The effects of EGL on the production of pro-inflammatory cytokines, including IL-1β and TNF-α, were analyzed using ELISA. BV2 cells were incubated with various concentrations of EGL in the presence or absence of LPS (0.5 μg/ml) for 24 h and cytokine levels in the culture media were measured. As shown in Fig. 4, the IL-1β and TNF-α levels were markedly increased in the culture media of the LPS-stimulated BV2 microglia. However, pre-treatment with EGL significantly reduced the release of these pro-inflammatory cytokines in a concentration-dependent manner. In a parallel experiment, the effects of EGL on LPS-induced IL-1β and TNF-α mRNA expression were studied using RT-PCR. As shown in Fig. 5, IL-1β and TNF-α mRNA transcription levels also decreased following EGL treatment. These results suggest that EGL was effective in suppressing pro-inflammatory cytokine production by altering IL-1β and TNF-α transcription levels in activated microglia.

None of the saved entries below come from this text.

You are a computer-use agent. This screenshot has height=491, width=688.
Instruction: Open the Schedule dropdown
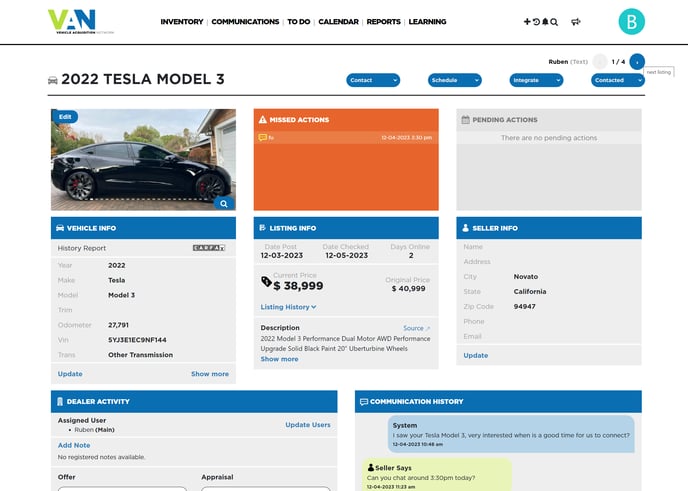coord(454,80)
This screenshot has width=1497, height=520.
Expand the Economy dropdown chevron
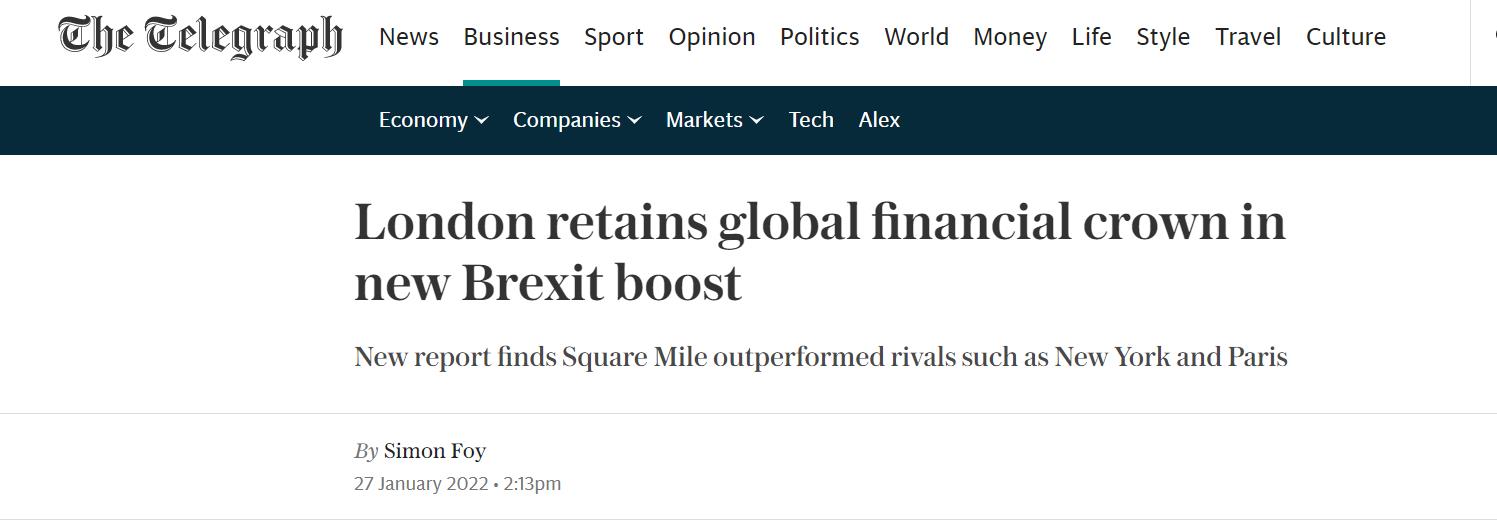click(x=482, y=121)
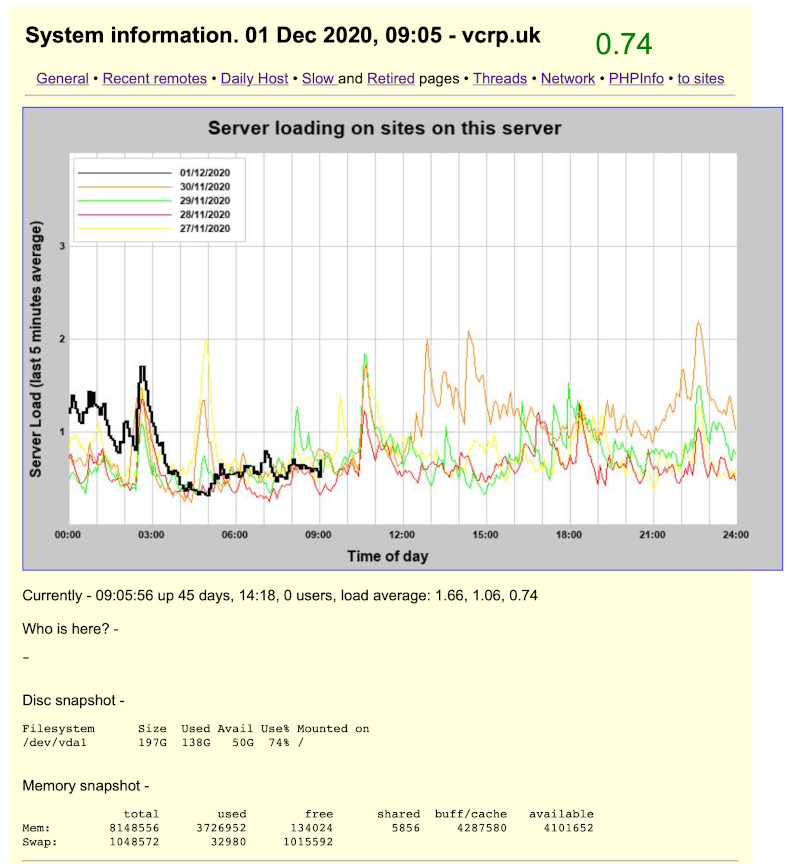Image resolution: width=800 pixels, height=864 pixels.
Task: View the Threads page
Action: (x=500, y=78)
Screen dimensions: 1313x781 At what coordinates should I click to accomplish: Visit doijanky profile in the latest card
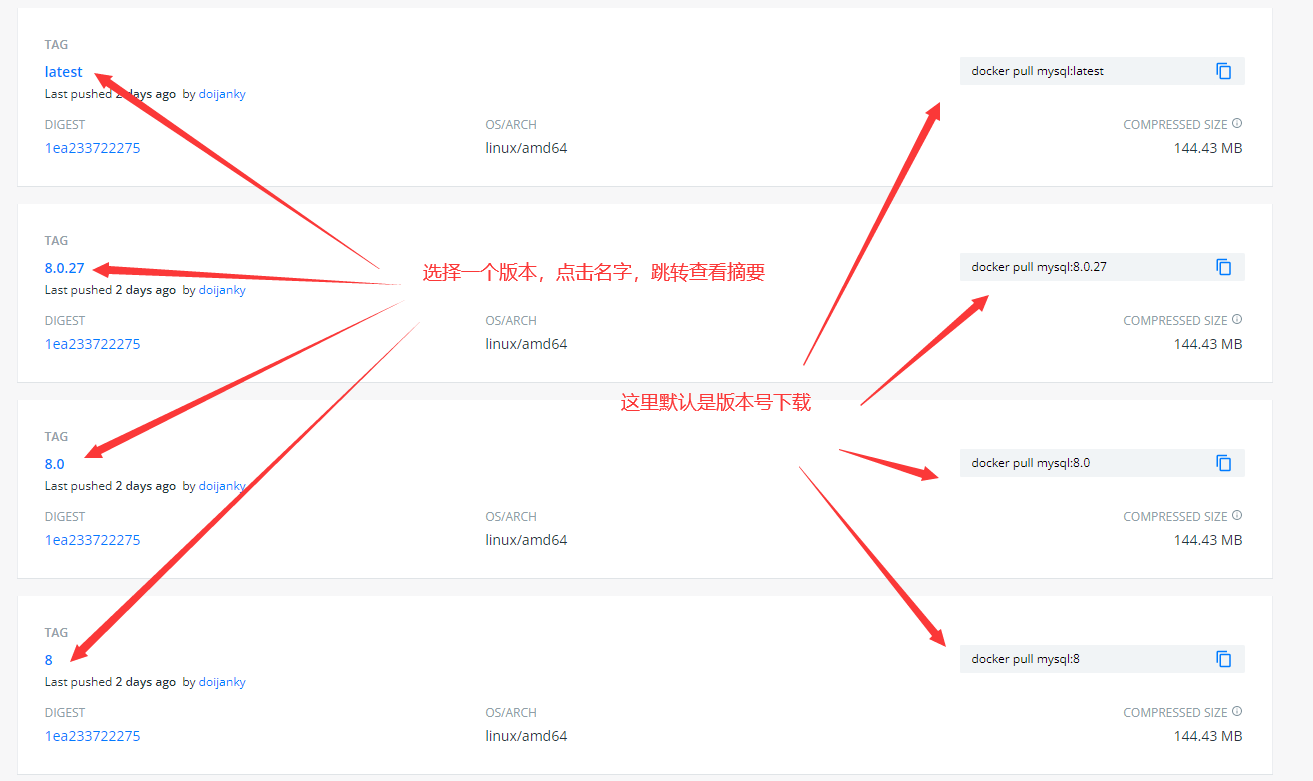pyautogui.click(x=221, y=94)
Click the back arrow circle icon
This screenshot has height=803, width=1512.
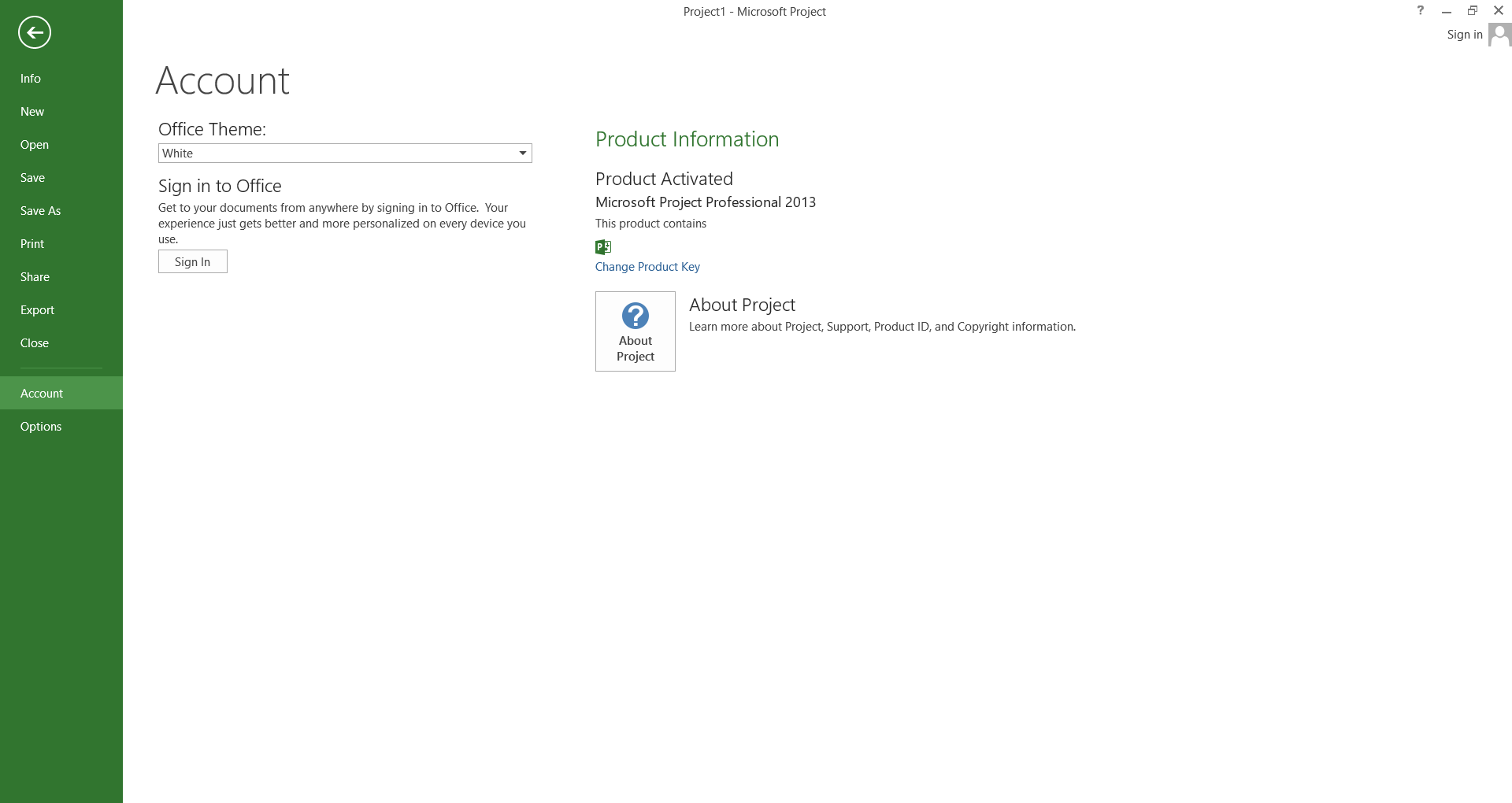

Activation of NF-κB is crucial for the induction of iNOS, COX-2, TNF-α and IL-1β genes in activated BV2 microglia (28,29). To further characterize the mechanism through which EGL inhibits pro-inflammatory and/or cytotoxic factor expression, the ability of EGL to prevent translocation of the NF-κB p65 subunit to the nucleus was first examined. Western blot analysis revealed that the amount of NF-κB p65 in the nucleus markedly increased following exposure to LPS alone; however, the LPS-induced p65 level in the nuclear fraction was reduced following EGL pre-treatment (Fig. 6A). In addition, the ability of EGL to block the LPS-stimulated degradation of IκB-α was investigated by western blotting. As shown in Fig. 6A, IκB-α was markedly degraded at 30 min after LPS treatment; however, this LPS-induced IκB-α degradation was significantly reversed by EGL. Furthermore, the inhibition of LPS-induced NF-κB activation by EGL was confirmed using a luciferase assay. BV2 cells transfected with NF-κB-luciferase reporter plasmids were pre-treated with EGL for 1 h then, following stimulation with LPS for 6 h, luciferase activity was measured. As shown in Fig. 6B, LPS significantly enhanced the NF-κB activity up to ∼8-fold over the basal level, whereas EGL significantly inhibited the LPS-induced NF-κB activity. These findings show that the anti-inflammatory effect of EGL in LPS-stimulated BV2 cells involves the NF-κB pathway.

Previous studies established that the inflammatory response to LPS completely relies on the presence of TLR4, which triggers the intracellular association of MyD88 with its cytosolic domain (30–32). To investigate whether the anti-inflammatory activity of EGL is associated with the modulation of these proteins, the effects of EGL on LPS-induced upregulation of TLR4 and MyD88 in BV2 cells were examined. As shown in Fig. 7, EGL concentration-dependently attenuated the LPS-stimulated increase in TLR4 and MyD88 expression. This finding indicates that EGL is capable of disrupting key signal transduction pathways, including TLR signaling pathways activated by LPS in BV2 microglia, which subsequently prevents the production of pro-inflammatory mediators and cytokines.